How to manage dotfiles with home-manager?

I already have a setup with home-manager. The thing I want to know is if there is an easy way rather than doing home-manager switch every time I do a change.

For example, I have my nvim config in ~/dotfiles/config/nvim and my home-manager/home.nix has this setup:

home.file = {
  ".config/nvim" = {
    source = ../config/nvim;
    recursive = true;
  };
}

This is not only for nvim, but for other configs like wezterm, a terminal that reloads the config on save.

Is there a way I could do that with home-manager? Is very tedious to change something and the need of creating a new generation just to see the new change.

Thank you!

2 Likes
home.file = {
  ".config/nvim" = {
    source = config.lib.file.mkOutOfStoreSymlink ../config/nvim;
  };
}

btw if you are using flakes you need to use abslute path as string like:

home.file = {
  ".config/nvim" = {
    source = config.lib.file.mkOutOfStoreSymlink "/home/algus/dotfiles/config/nvim"
  };

if you pass a path instead of string on flakes like in:

home.file = {
  ".config/nvim" = {
    source = config.lib.file.mkOutOfStoreSymlink ../config/nvim;
  };
}

it will copy your config to store before creating a symlink and you will need to home-manager switch --flake everytime (note: --impure might bypass copying i didint tried tough)
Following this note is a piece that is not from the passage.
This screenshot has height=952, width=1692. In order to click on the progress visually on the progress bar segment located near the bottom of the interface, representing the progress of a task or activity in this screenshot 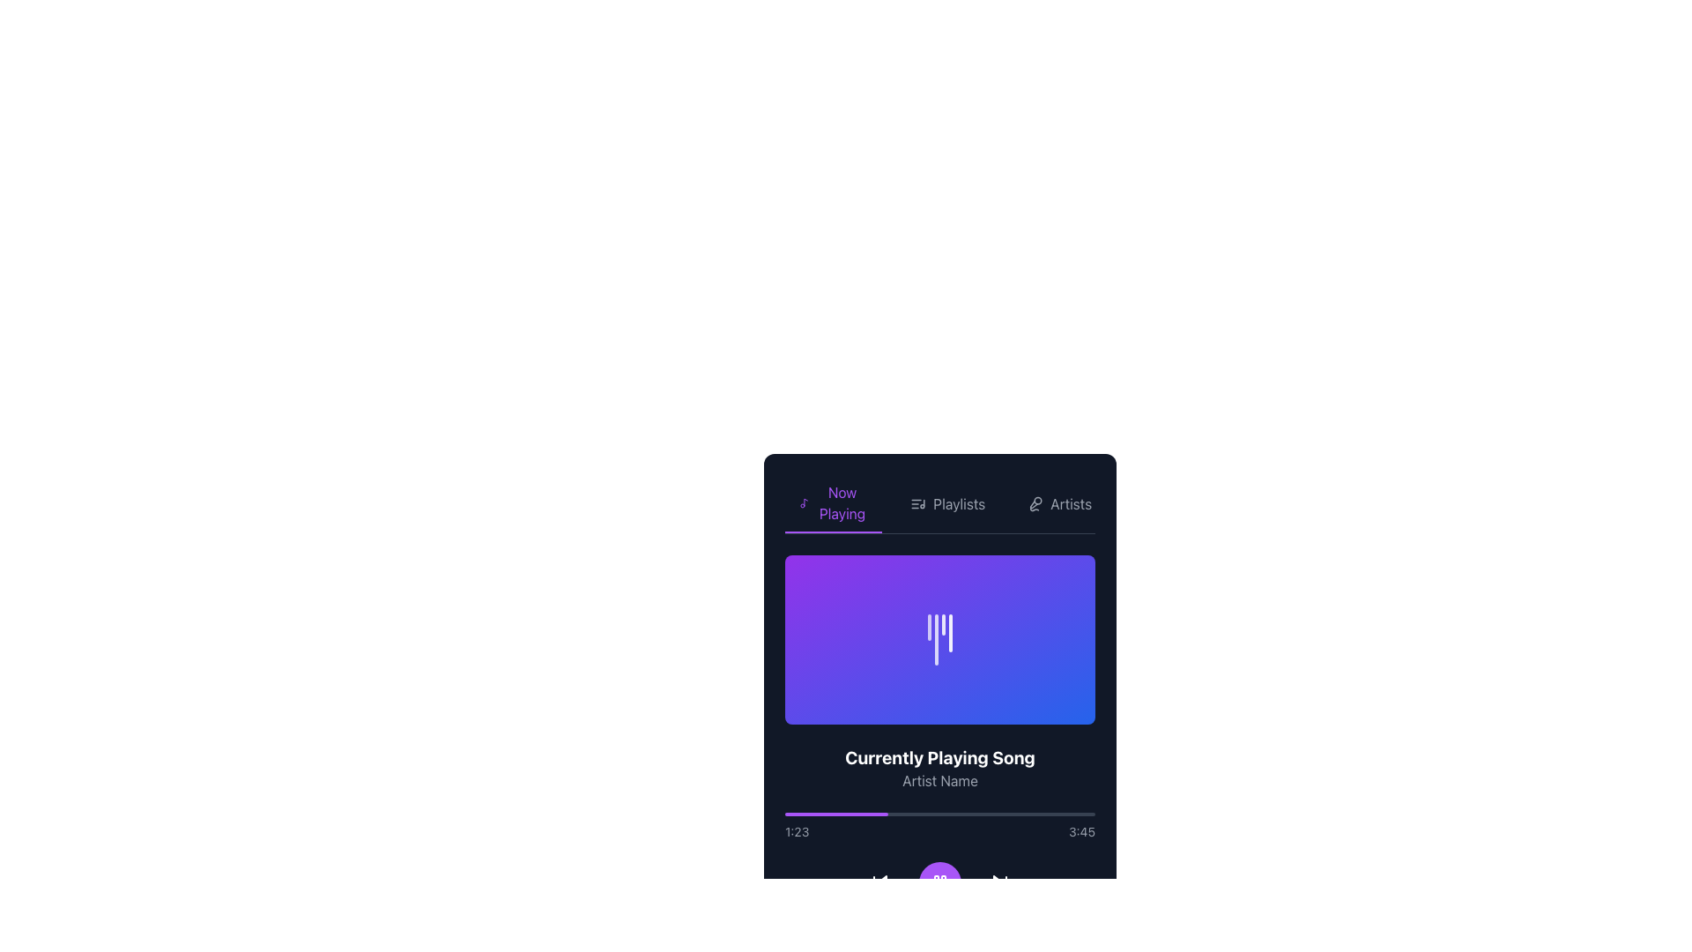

note: you can use functions to abstract some of abslute paths

1 Like

Amazing. Thanks for the help :smiley:
This makes it a lot easier for these kind of configurations

1 Like

This is one of the more helpful threads I found by searching for this issue, so I wanted to add something that might be useful. I’m very new to all this, so I’m sorry if it’s obvious!

if you are using flakes you need to use abslute path as string

According to this comment, you can re-use home-manager’s config variable instead of hardcoding the home path. In other words, use ${config.home.homeDirectory} instead of /home/user. Since home-manager requires that be set anyway, and these symlinks are probably going to be created inside the home directory, it seems like a clear way around the “must use absolute paths” issue, as well, without needing other functions.